Manage quality updates

  • 4 minutes

As the administrator, you want to ensure that quality updates are deployed properly, because they provide important fixes and security improvements that help your devices to remain protected and reliable.

In this unit, you'll learn about how to best manage quality updates.

Understand quality updates

Microsoft releases quality updates containing security and critical fixes every second Tuesday of each month, and they are cumulative. There are also preview quality updates that release on the third Tuesday of each month, which is optional. By default, security quality updates are automatically deployed to the device as soon as they are released.

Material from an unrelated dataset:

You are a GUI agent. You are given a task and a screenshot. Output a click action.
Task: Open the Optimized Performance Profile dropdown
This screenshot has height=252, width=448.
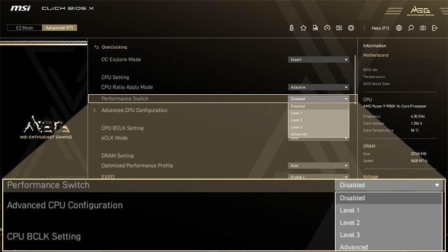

Defer quality updates deployment

You can specify how long after a quality update is released before it is offered to your devices—from zero to 30 days. This is great for administrators because devices that use deferrals only receive security or critically marked quality updates. Deferrals are an easy and predictable way to automatically deploy the latest cumulative update (LCU) at specific times after it is released. You can also pause a quality update deployment if you find an issue after deployment. Unlike a deferral, a pause can only last for up to 35 days from the specified start date or until you remove the policy. We recommend deploying quality updates at different times. To do this, group devices and then assign different deferral values to each group. For example, see the following:

  • IT Admin Group: zero-day deferral (gets the update the day it is released).
  • Early adopters' group: two-day deferral (gets the update two days after it is released).
  • Broad phase 1: seven-day deferral (gets the update a week after it is released).
  • Broad phase 2: nine-day deferral (gets the update nine days after it's released).

Select a deferral period in Microsoft Endpoint Manager

  1. Open Microsoft Endpoint Manager, and select Devices.

  2. In the Quality update deferral period (days) box, type the numbers of days (0-30 days).

    Figure 7. Choose deferral period using a Group Policy.

Select a deferral period using a Group Policy tool

You can also use Group Policy to specify deferrals. For example, you can use the Select when quality updates are received Group Policy to defer quality updates:

Figure 8. Choose deferral period using a Group Policy.

Avoid consecutive quality updates

If you pause your updates, adjust your deferrals to avoid consecutive restarts; see the scenario shown below.

Figure 8. Consecutive quality update scenario.

In the consecutive quality update scenario (Figure 8), a device has a five-day quality update deferral. The administrator pauses the deployment of the December quality update before the deferral period ends. This means that the December quality update wasn't offered to the device. Later, Microsoft releases the January quality update. quality update deployment resumes. However, the January quality update isn't yet old enough to meet the deferral requirements (it hasn't been released for five or more days). Therefore, the December quality update is offered to the device. Then, three days later, the January quality update, which now meets the deferral requirements, is offered to the device. This results in two restarts in the period of a single week, which is a poor user experience.